農業情報研究所環境気候変動ニュース 2018年10月21

 

フィンランド 2029年までに電熱生産の石炭使用を禁止 石炭火力と心中する安倍ジャパン

 

フィンランド政府が18日、電力または熱の生産のために石炭を使用するのを2029年までに禁止すべきことを提案した。提案は検討のために議会に送られ、来年早い時期に法律として承認されることになるだろうという。

 キンモ・ティーリカイネン農業及び環境大臣は、エネルギーに関する政府の全て提案は、気候変動を緩和すという同じ目標を共有している、「我々は石炭使用を断念する国々に最前線にいることを望む」、「同時に、エネルギー部門の企業が、どのようなタイミングでこれらの決定がなされるかを知ることが重要だ」と言っている。

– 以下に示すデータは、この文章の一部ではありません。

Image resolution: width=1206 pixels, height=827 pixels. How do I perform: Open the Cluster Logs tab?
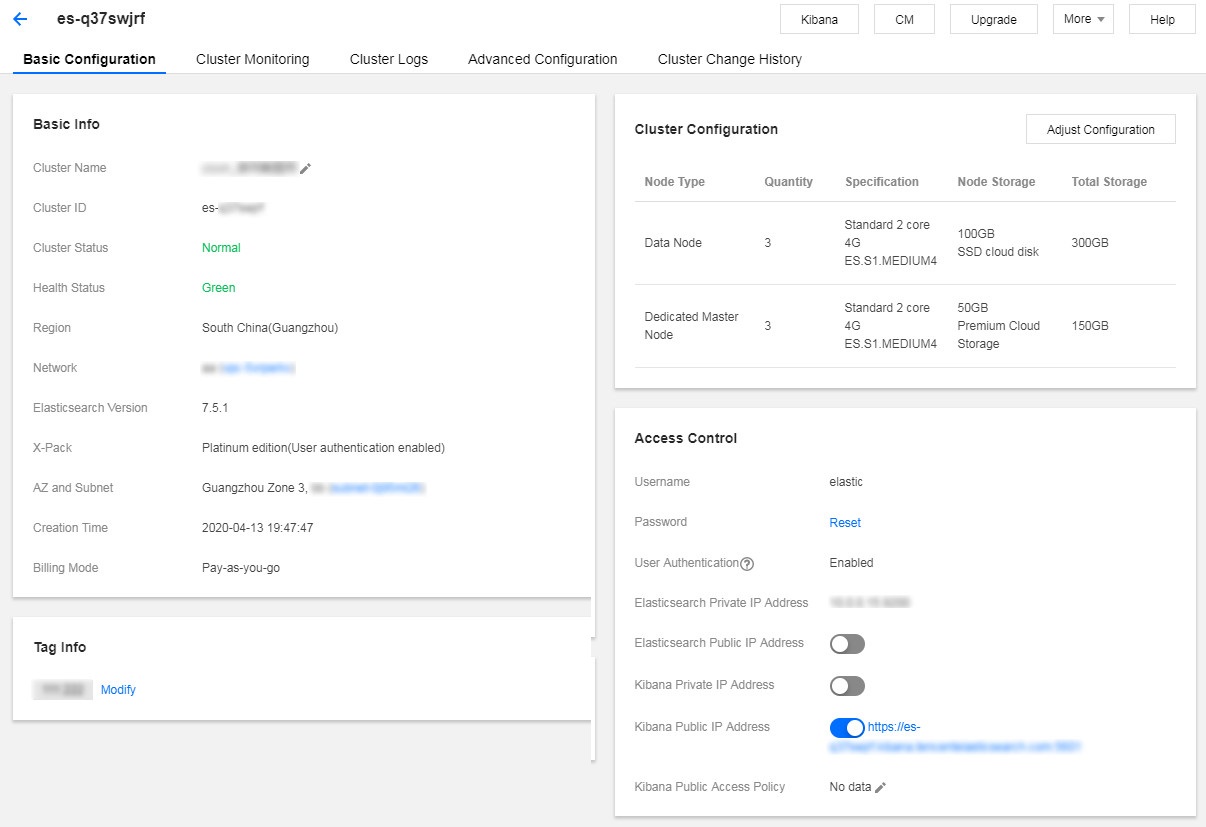coord(388,59)
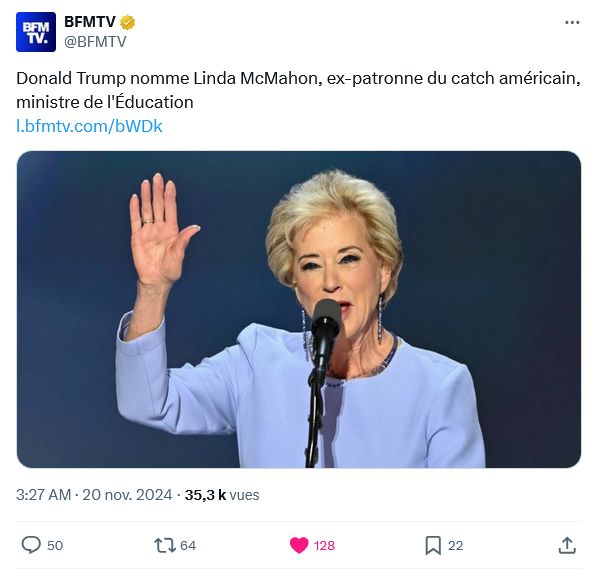Open the l.bfmtv.com/bWDk article link
The width and height of the screenshot is (598, 569).
89,126
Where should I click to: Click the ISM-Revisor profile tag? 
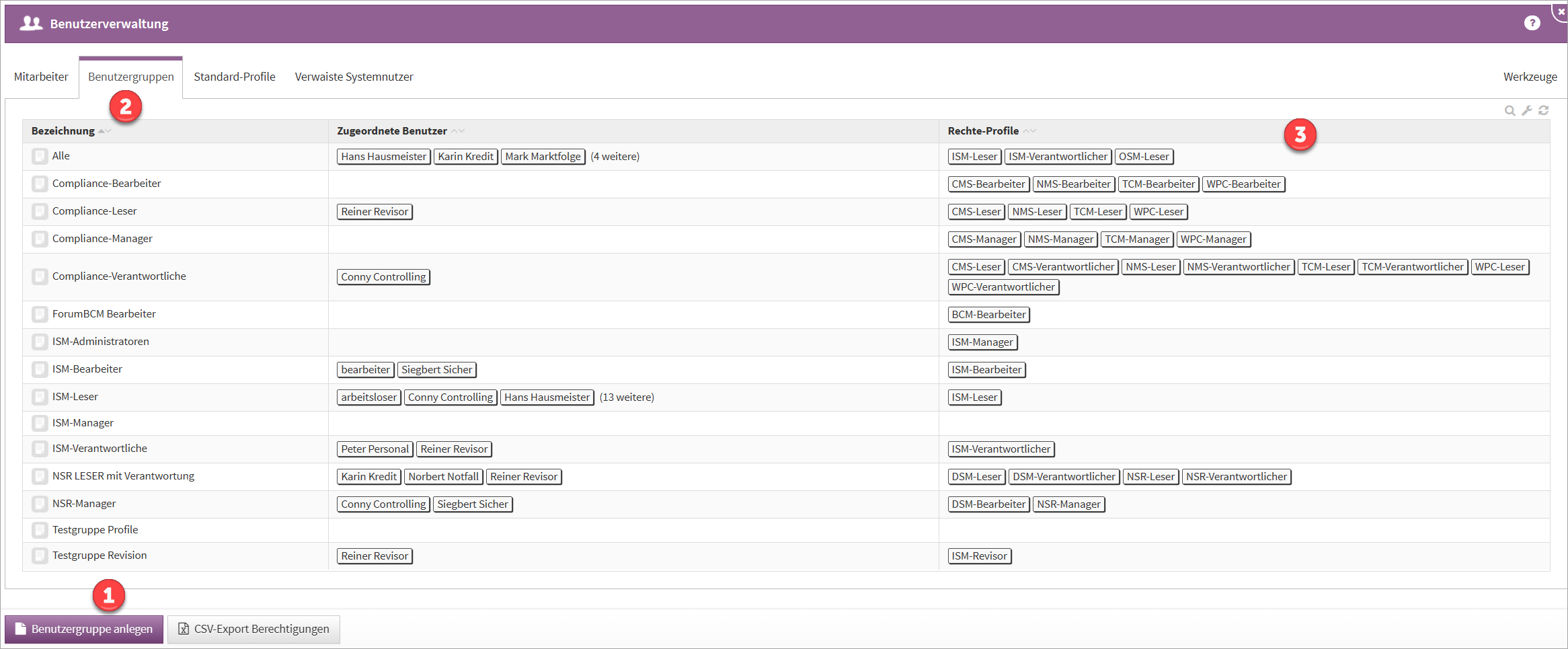coord(979,556)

 フィンランドの計画する一層の気候変動を回避する方法の一つは、化石燃料の使用を段階的に廃止し、バイオ燃料使用を増やすことだ。

 推定が示すところでは、国における石炭使用の全面禁止で二酸化炭素排出が年に100万トン減る。二酸化硫黄、重金属、その他の排出も、固形化石燃料燃焼を止めることで減る。

 石炭使用は続けて減ってはいるが、ヘルシンキ、エスポー、ヴァンターなど、多くの都市の発電所は、なお石炭を使用している。

 しかし、ヘルシンキのエネルギー企業・Helenは石炭使用を止める準備はできているという。地熱発電とか小さな原子力発電のような多くのテクノロジーが途上にある。問題はタイムラインだという。

 既にハナザーリ発電所を2024年までに閉鎖する決定で石炭使用削減に向けてスタートを切った。これを、既にエネルギーを生産している施設に置き換える。例えば、ヘルシンキのSalmisaari 地区には新たなペレット暖房設備があり、エスプラネードパーク大通りの地下にヒートポンプ施設がある。

 会社によれば、石炭に取って代える最速の方法はバイオ燃料の使用だが、国内には十分なバイオ燃料がないから、バイオ燃料獲得は大問題だという。

Coal ban proposal moves forward – Helsinki ready to turn off Hanasaari power plant,YLE,18.10.19

 それにしても、何が政府と企業をこれまでに動かしているのだろう。恐らくは、気候変動に対する国民の危機感の高まりであろう。昨日土曜日、8000人の人々がヘルキ元老院広場に参集、一層厳格な気候変動政策を求めてヘルシンキの街路をデモ行進した。主催者のウエブサイトは、次期議会が2035年までの化石燃料を全廃し、泥炭地拡大と国の森林伐採を止めるように要求している。

 

Thousands gather in Helsinki to demand swift action on climate change,YLE,18.10.20

 気候変動に関係するとみられる台風の強大化、前代未聞の豪雨、猛暑、干ばつ・・・で多くの人々が平穏な日常生活を奪われている日本では、こんデモは聞いたことがない(被災者にそんな暇はないし、都会の暇人は仕事と遊びに忙しい?せいぜい改憲反対!)。

安倍総理が「温暖化対策は競争力の源泉」、「我が国経済の力強い成長につなげていく発想が必要であります。こうした観点から、パリ協定に基づく長期戦略の策定に向けてこれまでの常識にとらわれない新しい政策の方向性を御提言いただきたい」(平成30年8月3日 パリ協定に基づく成長戦略としての長期戦略策定に向けた懇談会 首相官邸)などと気候変動など他人事であるかのように呑気に構えていられるのも、

「石炭火力(と原発)と心中する安倍ジャパン」と国際的非難を浴びている(石炭火力と心中する安倍ジャパン―国際協力銀行、COP23会期中の融資決定の暴挙に国際的非難 YahooJapanニュース 17.11.17)のもそのためだ。